Rewrite the part of the listing that opens with the line containing "Task: Click inside the 最小基本工资 input field" and closes with the line containing "point(329,138)" as a numbered list, leaving out blank lines.

==================================================

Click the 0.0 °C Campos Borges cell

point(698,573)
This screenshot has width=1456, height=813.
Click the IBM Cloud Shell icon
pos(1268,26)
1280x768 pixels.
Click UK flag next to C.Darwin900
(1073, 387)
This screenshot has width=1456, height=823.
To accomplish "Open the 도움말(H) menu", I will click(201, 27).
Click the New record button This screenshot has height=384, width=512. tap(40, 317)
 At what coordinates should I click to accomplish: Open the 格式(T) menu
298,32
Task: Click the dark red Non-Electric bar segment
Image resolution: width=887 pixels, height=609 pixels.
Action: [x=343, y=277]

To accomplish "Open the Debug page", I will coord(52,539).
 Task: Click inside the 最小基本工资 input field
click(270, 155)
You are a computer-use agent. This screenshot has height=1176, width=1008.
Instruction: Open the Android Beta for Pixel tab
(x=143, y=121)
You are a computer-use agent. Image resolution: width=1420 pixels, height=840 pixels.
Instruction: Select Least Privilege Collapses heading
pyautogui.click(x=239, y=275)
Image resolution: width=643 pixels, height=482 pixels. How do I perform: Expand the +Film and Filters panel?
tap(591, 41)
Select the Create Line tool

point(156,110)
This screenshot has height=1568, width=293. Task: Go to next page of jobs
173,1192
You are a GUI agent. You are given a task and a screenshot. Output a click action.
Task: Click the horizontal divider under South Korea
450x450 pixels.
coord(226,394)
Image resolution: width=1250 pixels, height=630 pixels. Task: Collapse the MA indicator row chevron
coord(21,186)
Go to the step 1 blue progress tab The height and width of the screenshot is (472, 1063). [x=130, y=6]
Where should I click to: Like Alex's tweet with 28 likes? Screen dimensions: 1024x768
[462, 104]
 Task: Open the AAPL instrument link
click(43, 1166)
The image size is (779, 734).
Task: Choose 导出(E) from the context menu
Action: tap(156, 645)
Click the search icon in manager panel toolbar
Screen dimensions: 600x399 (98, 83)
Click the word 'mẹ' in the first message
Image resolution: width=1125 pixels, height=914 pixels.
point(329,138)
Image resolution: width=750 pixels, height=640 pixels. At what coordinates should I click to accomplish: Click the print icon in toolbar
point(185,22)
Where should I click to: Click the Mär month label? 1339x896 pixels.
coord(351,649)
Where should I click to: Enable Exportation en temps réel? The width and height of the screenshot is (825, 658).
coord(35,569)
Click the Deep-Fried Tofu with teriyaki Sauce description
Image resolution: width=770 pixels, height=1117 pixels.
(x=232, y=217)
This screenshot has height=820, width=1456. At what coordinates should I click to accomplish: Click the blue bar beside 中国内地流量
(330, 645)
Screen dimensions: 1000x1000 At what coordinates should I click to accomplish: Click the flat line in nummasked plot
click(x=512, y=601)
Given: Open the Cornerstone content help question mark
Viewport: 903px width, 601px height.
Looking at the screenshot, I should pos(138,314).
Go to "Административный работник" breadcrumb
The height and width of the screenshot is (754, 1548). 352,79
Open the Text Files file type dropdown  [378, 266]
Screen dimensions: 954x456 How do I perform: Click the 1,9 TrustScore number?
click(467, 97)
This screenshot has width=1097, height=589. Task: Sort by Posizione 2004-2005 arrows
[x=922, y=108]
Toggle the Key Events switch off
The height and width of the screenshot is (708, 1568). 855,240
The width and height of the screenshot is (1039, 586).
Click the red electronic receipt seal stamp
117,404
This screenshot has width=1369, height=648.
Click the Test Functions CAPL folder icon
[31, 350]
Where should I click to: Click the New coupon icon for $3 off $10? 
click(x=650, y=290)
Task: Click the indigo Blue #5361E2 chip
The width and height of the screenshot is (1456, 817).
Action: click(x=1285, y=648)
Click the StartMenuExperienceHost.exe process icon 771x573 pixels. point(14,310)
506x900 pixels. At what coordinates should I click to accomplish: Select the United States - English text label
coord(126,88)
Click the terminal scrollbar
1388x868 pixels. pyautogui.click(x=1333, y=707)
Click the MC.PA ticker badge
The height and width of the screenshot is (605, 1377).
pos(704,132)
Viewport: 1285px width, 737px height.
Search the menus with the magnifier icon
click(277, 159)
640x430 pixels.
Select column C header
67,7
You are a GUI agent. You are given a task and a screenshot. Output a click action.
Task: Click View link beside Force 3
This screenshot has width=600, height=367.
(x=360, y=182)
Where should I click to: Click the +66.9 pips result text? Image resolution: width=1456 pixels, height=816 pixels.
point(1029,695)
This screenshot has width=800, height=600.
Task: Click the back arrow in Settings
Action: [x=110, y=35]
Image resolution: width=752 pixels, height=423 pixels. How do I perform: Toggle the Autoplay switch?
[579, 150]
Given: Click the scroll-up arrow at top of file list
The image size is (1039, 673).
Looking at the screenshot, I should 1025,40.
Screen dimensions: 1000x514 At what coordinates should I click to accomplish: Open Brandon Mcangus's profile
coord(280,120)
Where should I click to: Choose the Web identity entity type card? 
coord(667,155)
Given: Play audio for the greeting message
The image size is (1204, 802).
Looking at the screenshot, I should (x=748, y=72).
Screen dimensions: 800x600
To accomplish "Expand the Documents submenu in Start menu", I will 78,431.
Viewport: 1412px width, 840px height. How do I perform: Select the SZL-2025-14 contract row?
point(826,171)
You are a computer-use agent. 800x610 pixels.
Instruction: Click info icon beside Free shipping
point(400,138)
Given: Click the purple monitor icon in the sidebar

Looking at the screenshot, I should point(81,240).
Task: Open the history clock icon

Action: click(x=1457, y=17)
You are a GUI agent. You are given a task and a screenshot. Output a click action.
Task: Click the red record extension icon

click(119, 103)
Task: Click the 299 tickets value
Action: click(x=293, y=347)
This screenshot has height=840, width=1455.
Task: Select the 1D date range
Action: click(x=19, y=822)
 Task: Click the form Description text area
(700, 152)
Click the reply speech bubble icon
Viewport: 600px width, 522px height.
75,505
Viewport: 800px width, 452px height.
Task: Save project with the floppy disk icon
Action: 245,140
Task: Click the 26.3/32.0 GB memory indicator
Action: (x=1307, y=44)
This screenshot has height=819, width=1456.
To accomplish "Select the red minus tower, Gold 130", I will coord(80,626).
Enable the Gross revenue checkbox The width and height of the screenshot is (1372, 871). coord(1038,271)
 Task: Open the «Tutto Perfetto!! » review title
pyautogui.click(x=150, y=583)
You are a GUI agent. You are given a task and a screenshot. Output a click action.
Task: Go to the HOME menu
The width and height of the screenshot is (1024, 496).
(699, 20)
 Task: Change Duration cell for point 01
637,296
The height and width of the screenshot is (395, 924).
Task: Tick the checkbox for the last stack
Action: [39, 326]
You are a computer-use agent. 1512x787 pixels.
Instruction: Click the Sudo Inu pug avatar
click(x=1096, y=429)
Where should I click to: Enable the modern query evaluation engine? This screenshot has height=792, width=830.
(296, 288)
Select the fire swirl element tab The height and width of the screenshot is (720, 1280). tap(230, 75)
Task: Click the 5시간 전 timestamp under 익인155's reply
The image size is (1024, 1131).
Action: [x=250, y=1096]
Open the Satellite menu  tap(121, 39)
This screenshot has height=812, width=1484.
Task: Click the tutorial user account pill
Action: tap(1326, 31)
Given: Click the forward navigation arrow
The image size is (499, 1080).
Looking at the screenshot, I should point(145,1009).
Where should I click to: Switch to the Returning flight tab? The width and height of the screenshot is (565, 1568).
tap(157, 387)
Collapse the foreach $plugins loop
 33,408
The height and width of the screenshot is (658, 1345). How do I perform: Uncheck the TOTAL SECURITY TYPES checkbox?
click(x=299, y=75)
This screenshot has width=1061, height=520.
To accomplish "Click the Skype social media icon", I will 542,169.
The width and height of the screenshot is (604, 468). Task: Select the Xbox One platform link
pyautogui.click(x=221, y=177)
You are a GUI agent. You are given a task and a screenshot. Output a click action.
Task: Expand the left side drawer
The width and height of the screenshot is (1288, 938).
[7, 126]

==================================================

* Exercise response *
1.  Task: Click inside the 最小基本工资 input field
2. click(270, 155)
3. You are a computer-use agent. This screenshot has height=1176, width=1008.
4. Instruction: Open the Android Beta for Pixel tab
5. (x=143, y=121)
6. You are a computer-use agent. Image resolution: width=1420 pixels, height=840 pixels.
7. Instruction: Select Least Privilege Collapses heading
8. pyautogui.click(x=239, y=275)
9. Image resolution: width=643 pixels, height=482 pixels. How do I perform: Expand the +Film and Filters panel?
10. tap(591, 41)
11. Select the Create Line tool
12. point(156,110)
13. This screenshot has height=1568, width=293. Task: Go to next page of jobs
14. 173,1192
15. You are a GUI agent. You are given a task and a screenshot. Output a click action.
16. Task: Click the horizontal divider under South Korea
17. 450x450 pixels.
18. coord(226,394)
19. Image resolution: width=1250 pixels, height=630 pixels. Task: Collapse the MA indicator row chevron
20. coord(21,186)
21. Go to the step 1 blue progress tab The height and width of the screenshot is (472, 1063). [x=130, y=6]
22. Where should I click to: Like Alex's tweet with 28 likes? Screen dimensions: 1024x768
23. [462, 104]
24.  Task: Open the AAPL instrument link
25. click(43, 1166)
26. The image size is (779, 734).
27. Task: Choose 导出(E) from the context menu
28. Action: tap(156, 645)
29. Click the search icon in manager panel toolbar
30. Screen dimensions: 600x399 (98, 83)
31. Click the word 'mẹ' in the first message
32. Image resolution: width=1125 pixels, height=914 pixels.
33. point(329,138)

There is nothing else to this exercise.